By Shawn Regan
---- — HAVERHILL — The late Theodore A. Pelosi Jr., Haverhill’s mayor for six years and a city councilor for two decades before that, is the gold standard for city government and local politics, according to city councilors and four former mayors.
The council’s City Hall meeting room was named the Theodore A. Pelosi Jr. City Council Chambers in a ceremony last night attended by friends and family of the late mayor, who died in March 2012 at age 85.
Pelosi, a political icon and lifelong resident who graduated from Haverhill High School in 1944, was a fixture in local government in the 1960s, ’70s, ’80s and ’90s. He was the city’s first Italian-American mayor, the first mayor to serve three consecutive terms and the longest council president in Haverhill’s history.
The council approved Mayor James Fiorentini’s proposal to name its chambers after Pelosi in September, but put off the ceremony until last night.
Fiorentini, most city councilors and four former mayors attended the ceremony, recalling their memories of Pelosi and telling stories about his long political career.
After they spoke, the meeting moved to the hallway outside the chambers where Pelosi’s wife Patricia unveiled a photograph of her husband.
“He spent many years and energy to serve the people of Haverhill and he loved every minute of it,” Patricia Pelosi said of her husband of 60 years. ‘I’m sure he’s looking down on us tonight and smiling.”
Joining Patricia Pelosi were the Pelosis’ daughters Felice and her husband Peter Beil; Claudia and her husband Peter Cuddy; and their son Andrew and his wife Allison. The Pelosis’ other son Francis and his wife Dorothy live in Florida and were unable to make it to last night’s ceremony.
Also attending the ceremony were former Haverhill mayors John Guerin, James Rurak, William Ryan and James Waldron.
“No one ever had the city’s best interest in mind more than Ted Pelosi,” Rurak said.
Ryan said he ran against Pelosi twice, winning once and losing once.
“He was a terrific person and the sharpest dresser,” Ryan said. “Ted was always very involved in the city and his word was his bond.
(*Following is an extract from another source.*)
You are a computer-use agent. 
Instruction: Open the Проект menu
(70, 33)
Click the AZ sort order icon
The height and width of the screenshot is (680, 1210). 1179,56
If he told you he was on your side, you could count on him. But his first obligation was always to the people and the city. He was wicked friendly, but he was no political slouch either.”
Guerin and veteran councilors Robert Scatamacchia, William Macek and John Michitson said they grew up listening to Pelosi and that he inspired them to run for elected office.
“He was the embodiment of integrity,” said Guerin, who served with Pelosi as a freshman councilor. “He showed me that you can go through the raucousness of politics and still have integrity. I can’t think of a more appropriate tribute to Mayor Pelosi than to name the council chambers after him. He’s the gold standard of Haverhill city government.”
Michitson said councilors of the 1960s, ‘70s and ‘80s were his heroes growing up.
“And Ted was the leader of the pack,” Michitson said. “And because of it, Haverhill is a much better place today.”
Councilor Mayor Ellen Daly O’Brien said Pelosi also set the standard for civility among councilors.
“He set the example of how we can all get along to get things done,” Daly O’Brien said.
Pelosi also served the city for many years after he retired from elected politics. At various times he was on the Council of Aging board, the Bradford Historic Commission and other committees.
A veteran of the Navy who achieved the rank of lieutenant, Pelosi worked for Western Electric for 30 years, retiring in 1982 as a quality control engineer.
“Mayor Pelosi was a great American, a great mayor and a great city council president,” Fiorentini said.